The Korea Times has been criticized for republishing tabloid news, especially on cryptozoology and UFO sightings. It has reposted articles from Weekly World News and The Onion, including a widely spread article naming Kim Jong Un "The Onion's sexiest man alive" for 2012.

==Modern Korean Literature Translation Awards==

The Korea Times established the Modern Korean Literature Translation Awards on its 20th anniversary in 1970, to lay the groundwork for promotion of Korean literature internationally and ultimately to produce a Nobel literature laureate from Korea.

Over the decades, it has awarded rising stars in Korean literature translation. Past winners include Sora Kim-Russell, Bruce Fulton who won three times for short story translations in 1985, 1987 and 1989, and Brother Anthony, who won the top prize for poetry in 1991 with his translation of "Headmaster Abe" by Ko Un. Brother Anthony later served on the judging panel for the awards from 1996 until 2023. Richard Rutt had also been a judge from 1970 to 1973, and Chang Wang-rok, who received commendation awards in 1970 and 1976, was judge between 1982 and 1988. The current three judges are Jung Ha-yun (2000 short story top prize winner), Janet Hong (2001 short story top prize winner), and Dafna Zur (2004 short story top prize winner).

==Other awards==

The Korea Times also runs several other annual awards.

The Economic Essay Contest invites Korean and foreign university undergrad and grad students to contribute essays on economy-related topics.
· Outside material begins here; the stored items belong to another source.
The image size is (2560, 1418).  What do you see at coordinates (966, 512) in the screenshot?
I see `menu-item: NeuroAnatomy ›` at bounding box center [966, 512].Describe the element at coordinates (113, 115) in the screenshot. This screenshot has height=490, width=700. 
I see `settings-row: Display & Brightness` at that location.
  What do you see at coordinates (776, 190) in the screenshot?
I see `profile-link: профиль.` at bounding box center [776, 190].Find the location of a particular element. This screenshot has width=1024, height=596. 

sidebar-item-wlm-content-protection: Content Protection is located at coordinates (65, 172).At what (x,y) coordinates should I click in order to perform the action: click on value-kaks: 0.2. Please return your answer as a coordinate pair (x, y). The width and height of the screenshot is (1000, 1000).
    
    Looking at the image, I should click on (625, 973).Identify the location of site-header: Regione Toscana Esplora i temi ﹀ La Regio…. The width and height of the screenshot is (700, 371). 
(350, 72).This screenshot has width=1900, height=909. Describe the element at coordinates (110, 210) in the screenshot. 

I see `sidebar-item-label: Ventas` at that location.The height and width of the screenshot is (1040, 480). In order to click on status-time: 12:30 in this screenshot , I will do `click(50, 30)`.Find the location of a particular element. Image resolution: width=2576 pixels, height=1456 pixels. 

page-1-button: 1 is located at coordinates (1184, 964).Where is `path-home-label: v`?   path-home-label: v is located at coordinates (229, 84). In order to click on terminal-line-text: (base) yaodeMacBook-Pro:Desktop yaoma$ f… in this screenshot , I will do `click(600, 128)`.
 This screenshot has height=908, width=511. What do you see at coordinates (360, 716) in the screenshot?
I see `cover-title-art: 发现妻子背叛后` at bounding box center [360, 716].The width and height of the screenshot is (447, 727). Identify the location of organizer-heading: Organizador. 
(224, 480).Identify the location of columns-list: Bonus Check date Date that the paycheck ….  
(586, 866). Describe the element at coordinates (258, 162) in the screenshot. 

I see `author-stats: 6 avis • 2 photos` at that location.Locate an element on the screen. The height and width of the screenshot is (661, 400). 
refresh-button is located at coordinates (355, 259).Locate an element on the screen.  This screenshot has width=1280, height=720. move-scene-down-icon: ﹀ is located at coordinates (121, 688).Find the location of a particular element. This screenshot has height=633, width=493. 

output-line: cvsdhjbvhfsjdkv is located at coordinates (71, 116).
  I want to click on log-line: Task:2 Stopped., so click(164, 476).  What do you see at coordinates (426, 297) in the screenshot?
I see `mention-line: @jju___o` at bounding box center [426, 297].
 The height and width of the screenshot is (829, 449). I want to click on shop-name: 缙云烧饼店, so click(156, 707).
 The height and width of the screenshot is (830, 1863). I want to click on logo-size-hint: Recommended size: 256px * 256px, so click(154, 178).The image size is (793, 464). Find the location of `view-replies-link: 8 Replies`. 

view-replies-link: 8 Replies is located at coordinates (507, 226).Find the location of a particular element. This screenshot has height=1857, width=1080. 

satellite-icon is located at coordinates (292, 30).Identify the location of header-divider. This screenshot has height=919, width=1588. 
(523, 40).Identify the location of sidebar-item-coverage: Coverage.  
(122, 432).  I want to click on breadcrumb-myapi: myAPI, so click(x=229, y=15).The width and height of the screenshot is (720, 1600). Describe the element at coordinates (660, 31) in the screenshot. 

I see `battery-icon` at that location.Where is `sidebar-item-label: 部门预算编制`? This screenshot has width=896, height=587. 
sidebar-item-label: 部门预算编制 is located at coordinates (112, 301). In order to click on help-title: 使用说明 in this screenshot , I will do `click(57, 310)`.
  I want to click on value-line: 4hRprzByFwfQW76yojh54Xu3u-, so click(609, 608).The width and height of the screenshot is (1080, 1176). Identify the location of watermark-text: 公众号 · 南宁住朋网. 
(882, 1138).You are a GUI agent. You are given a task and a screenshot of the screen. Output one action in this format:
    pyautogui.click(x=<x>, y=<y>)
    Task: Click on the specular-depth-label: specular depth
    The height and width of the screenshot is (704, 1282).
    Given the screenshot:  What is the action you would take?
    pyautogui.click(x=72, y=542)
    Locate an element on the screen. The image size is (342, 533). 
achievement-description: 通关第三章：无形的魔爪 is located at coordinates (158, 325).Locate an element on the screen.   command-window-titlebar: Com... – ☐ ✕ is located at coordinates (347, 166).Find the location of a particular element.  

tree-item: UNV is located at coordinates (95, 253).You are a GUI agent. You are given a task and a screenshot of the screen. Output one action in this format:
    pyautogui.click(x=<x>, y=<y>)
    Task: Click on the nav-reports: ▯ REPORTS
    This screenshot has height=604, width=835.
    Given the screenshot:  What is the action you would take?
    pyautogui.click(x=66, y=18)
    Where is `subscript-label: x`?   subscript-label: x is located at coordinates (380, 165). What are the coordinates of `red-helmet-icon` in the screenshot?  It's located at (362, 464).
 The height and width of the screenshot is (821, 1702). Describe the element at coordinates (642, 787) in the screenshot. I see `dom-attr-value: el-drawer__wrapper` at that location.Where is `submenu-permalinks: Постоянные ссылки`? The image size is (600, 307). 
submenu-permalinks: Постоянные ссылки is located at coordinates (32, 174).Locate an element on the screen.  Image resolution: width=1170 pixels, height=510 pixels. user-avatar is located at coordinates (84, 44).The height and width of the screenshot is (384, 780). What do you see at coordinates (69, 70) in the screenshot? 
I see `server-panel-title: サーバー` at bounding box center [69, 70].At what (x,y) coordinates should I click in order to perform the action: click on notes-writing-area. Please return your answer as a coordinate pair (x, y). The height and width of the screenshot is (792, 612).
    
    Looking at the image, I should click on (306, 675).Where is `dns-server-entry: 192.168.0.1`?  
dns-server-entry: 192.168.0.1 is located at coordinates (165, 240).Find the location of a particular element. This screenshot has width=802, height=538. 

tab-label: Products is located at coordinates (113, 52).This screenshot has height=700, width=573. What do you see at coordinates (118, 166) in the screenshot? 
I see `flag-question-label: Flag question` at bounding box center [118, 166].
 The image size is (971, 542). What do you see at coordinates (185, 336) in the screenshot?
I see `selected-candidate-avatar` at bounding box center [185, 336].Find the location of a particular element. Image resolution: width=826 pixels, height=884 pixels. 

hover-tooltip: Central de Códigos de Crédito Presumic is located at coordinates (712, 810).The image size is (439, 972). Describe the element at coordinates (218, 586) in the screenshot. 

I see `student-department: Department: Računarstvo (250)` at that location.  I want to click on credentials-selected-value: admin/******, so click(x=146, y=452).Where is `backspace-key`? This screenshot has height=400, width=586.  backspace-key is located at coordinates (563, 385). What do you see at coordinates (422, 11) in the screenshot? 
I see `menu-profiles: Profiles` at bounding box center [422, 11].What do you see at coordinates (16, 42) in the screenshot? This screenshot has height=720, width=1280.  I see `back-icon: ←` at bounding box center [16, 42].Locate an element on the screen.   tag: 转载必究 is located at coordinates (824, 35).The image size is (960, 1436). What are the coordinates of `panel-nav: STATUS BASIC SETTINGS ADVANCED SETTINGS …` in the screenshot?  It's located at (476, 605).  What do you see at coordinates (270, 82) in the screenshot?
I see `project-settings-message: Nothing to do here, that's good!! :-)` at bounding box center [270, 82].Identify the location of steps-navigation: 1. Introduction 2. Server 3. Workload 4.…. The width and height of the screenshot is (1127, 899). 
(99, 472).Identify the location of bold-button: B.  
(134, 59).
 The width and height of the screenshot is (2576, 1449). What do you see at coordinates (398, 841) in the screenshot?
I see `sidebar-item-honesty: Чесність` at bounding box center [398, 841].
Winners receive cash prizes. Woori Bank is a sponsor.

The Global Korea Youth Awards were established in 2012 under the name Multicultural Youth Awards, in cooperation with the Ministry of Gender Equality and Family to encourage students from multicultural households.

==Other publications==

The Korea Times published The Seoul Olympian in 1988, the official newspaper of the 1988 Summer Olympics.